*Exercise*
Exactly the lines from the one holding "Screen dimensions: 1372x882" through the last line of the listing below must appear in the answer, and no pictures.

*Task input*
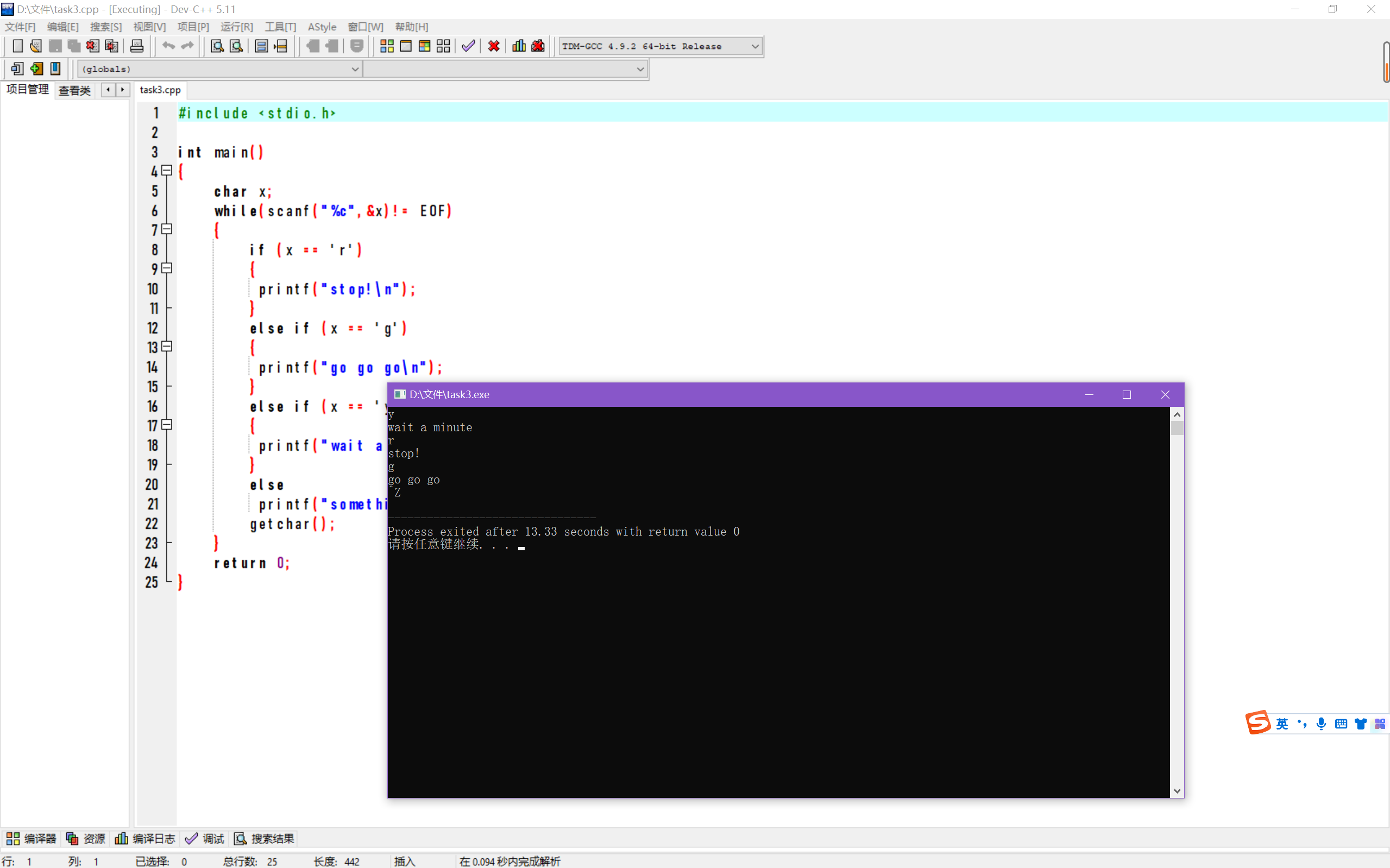Screen dimensions: 1390x868
Task: Open the empty function list dropdown
Action: 640,70
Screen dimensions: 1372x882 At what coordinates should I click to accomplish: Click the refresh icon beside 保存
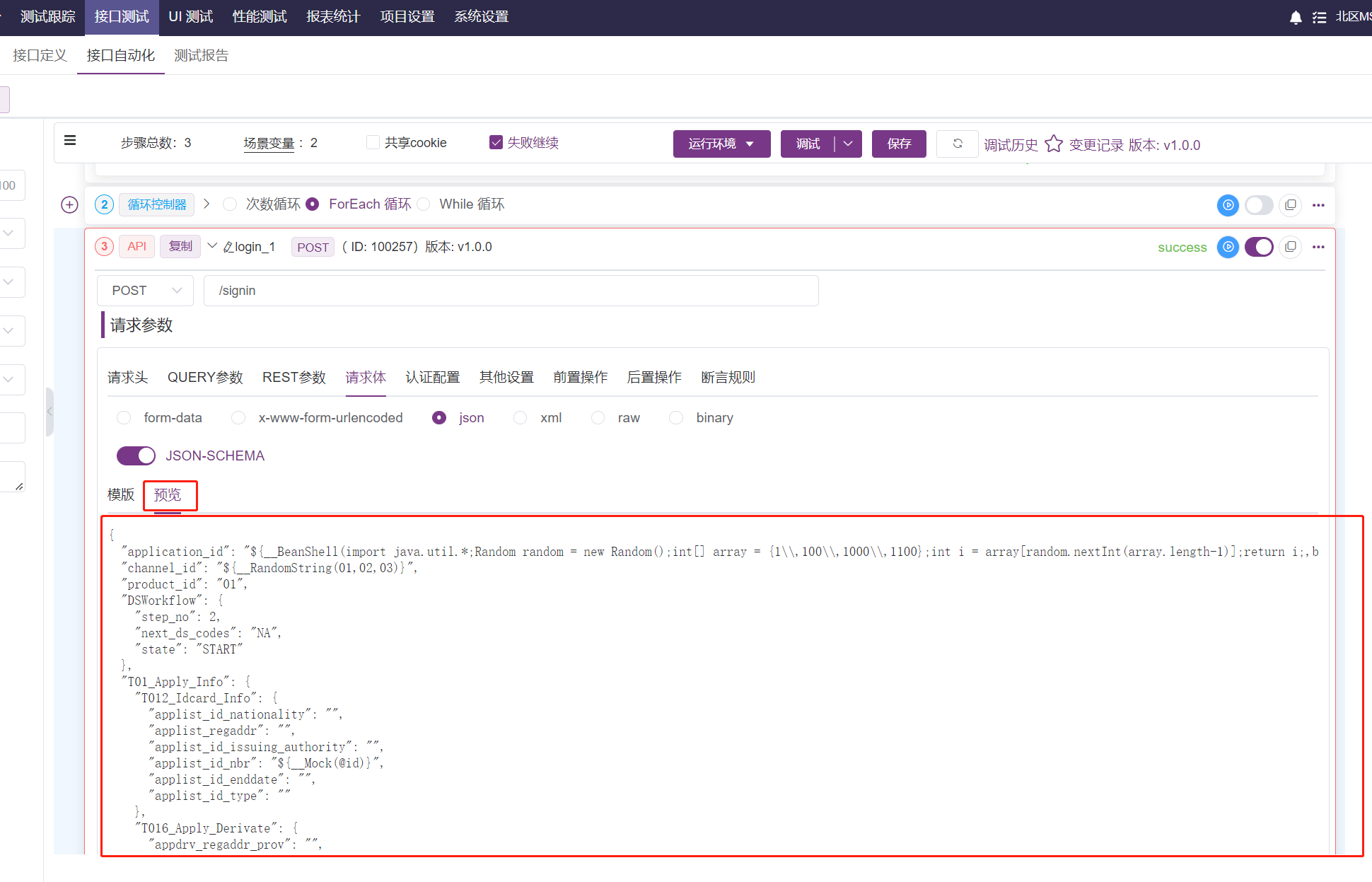tap(957, 144)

*Response area*
Screen dimensions: 1372x882 At what coordinates should I click to accomplish: Click the refresh icon beside 保存
tap(957, 144)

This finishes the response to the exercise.